Services from Yahoo and Google also compete with those that are branded by the operator. Companies like Medio specialize in offering technology to operators for branded search services. Operators in the U.S. have been more likely to use the self-branded option rather than partner with one of the online brands. AT&T, however, is one notable exception -- it uses Yahoo's oneSearch.
Success in the mobile Internet is important enough that Wolf believes that Yahoo's track record in the mobile market was a factor in Microsoft's decision to try to buy the search provider. "Mobile is probably at least a consideration in the acquisition attempt," he said.
T-Mobile Drops Google In Favor Of Yahoo
Google was hit with a major blow yesterday when T-Mobile announced that they would be dropping Google as a European partner, in favor of going with the technology of rival internet search giant Yahoo. T-Mobile stated though they would still release the first Gphone with the Android mobile operating system before the end of 2008.
Yahoo will replace Google as T-Mobile’s partner in the UK and across Europe.
This is a huge blow to Google as they will lose 90 million mobile users who use the Google search engine through T-Mobile.
T-Mobile’s chief executive, Hamid Akhavan, stated that T-Mobile decided to go with Yahoo due to the mobile search technology. He stated it was better than what Google offered.
Akhavan stated at the Mobile World Congress in Barcelona, “We have established a partnership with Yahoo that is strategic, this one is more than just working together. We believe we can have a longer and deeper relationship.”
Akhavan stated though that T-Mobile will continue to work with Google in other areas, such as a mobile phone operating system, Android anyone?
T-Mobile also stated they will offer customers the first Gphone with installed software from Google before 2008 is out.
Yahoo Presents OneConnect Mobile Service In Barcelona
The Barcelona Mobile World Conference unveiled a new service brought by Yahoo, oneConnect, a “socially connected address book” combining e-mail, SMS, instant messaging and social networking and at the same time, an open service that allows other companies to join, Yahoo said on Tuesday.
Marco Boerries, executive vice president for Connected Life at Yahoo said at the congress held in Barcelona that the service will become available this spring as part of the Yahoo Go 3.0 mobile platform. OneConnect is actually an all-in-one service, designed to keep users in touch with the latest changes of their social networking contacts, by mixing social messaging and social applications for the users’ best convenience.
The service will support sites such as Facebook, MySpace, LinkedIn, Hi5 and others and will be compatible with instant messaging services like Yahoo Messenger, Google Talk, AOL Instant Messenger and MSN Messenger. OneConnect is expected to make its debut in the United States around March this year.

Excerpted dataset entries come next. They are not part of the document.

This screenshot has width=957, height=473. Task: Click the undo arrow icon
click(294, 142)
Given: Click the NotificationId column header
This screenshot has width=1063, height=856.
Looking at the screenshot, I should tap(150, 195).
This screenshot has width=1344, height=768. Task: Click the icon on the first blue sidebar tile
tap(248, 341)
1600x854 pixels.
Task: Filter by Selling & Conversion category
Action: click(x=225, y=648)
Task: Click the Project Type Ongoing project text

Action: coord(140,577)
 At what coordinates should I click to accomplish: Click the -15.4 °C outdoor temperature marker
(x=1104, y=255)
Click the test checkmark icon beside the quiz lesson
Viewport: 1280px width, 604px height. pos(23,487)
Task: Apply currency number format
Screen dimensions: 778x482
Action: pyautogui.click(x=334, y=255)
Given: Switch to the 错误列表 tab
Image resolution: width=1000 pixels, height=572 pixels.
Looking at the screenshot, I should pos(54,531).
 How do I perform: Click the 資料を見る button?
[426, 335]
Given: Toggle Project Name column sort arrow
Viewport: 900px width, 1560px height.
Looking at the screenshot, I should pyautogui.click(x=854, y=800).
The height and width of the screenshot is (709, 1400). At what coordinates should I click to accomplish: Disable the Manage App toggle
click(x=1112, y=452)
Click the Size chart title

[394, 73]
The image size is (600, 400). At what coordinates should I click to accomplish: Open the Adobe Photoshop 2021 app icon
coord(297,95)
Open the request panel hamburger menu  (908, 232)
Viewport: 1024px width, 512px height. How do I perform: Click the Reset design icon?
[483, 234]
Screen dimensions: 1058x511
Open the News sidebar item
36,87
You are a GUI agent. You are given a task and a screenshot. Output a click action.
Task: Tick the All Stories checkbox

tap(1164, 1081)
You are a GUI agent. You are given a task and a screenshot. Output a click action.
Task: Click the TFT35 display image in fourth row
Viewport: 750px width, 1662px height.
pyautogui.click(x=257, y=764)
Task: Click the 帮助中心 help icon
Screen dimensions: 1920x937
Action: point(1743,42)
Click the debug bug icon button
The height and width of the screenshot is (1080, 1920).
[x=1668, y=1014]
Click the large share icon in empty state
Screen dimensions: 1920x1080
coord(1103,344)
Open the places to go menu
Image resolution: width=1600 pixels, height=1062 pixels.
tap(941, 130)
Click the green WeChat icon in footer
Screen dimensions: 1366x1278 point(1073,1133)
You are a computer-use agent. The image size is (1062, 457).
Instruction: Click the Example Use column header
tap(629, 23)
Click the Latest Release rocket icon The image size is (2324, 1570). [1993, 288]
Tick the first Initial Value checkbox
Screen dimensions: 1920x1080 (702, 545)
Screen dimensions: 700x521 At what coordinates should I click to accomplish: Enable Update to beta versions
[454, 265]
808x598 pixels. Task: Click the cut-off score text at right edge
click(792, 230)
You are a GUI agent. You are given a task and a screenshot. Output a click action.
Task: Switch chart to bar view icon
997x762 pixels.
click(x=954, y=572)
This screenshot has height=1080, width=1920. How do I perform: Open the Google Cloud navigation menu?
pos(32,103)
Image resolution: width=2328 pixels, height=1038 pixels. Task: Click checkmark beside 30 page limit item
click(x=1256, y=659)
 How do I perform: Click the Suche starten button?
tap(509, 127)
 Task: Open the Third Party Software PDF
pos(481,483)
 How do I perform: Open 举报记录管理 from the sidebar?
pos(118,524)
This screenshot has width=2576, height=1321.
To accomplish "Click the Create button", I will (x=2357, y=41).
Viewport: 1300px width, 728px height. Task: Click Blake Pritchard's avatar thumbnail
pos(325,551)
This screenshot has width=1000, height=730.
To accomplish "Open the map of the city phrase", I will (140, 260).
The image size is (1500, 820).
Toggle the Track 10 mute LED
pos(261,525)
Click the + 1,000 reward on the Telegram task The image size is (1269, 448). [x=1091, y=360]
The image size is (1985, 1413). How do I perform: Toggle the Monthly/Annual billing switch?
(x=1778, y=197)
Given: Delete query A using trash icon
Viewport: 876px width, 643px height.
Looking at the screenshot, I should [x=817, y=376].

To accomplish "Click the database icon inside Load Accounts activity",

“The key driving force in opening up the platform is putting content into the device. No company can create these ecosystems alone. We have to be open,” said Boerries at the Mobile World Conference in Barcelona, the Associated Press reports.
Boerries also announced the collaboration with the cell phone carrier T-Mobile, that will provide its European customers access to Yahoo Mail, Yahoo Messenger, Yahoo Weather and other related services. T-Mobile dumped Google for Yahoo because Yahoo’s mobile search technology was far superior to what Google had to offer, as Hamid Akhavan, T-Mobile chief executive, said.
Yahoo is also thinking about negotiating all-inclusive tariffs for the one Connect service, especially for its European users. The large amount of data sent to and from the mobile phone could turn the service into an unattractive one, due to high costs for its customers, but Yahoo is thinking about introducing prices for unlimited amount of data, similar to the U.S. system.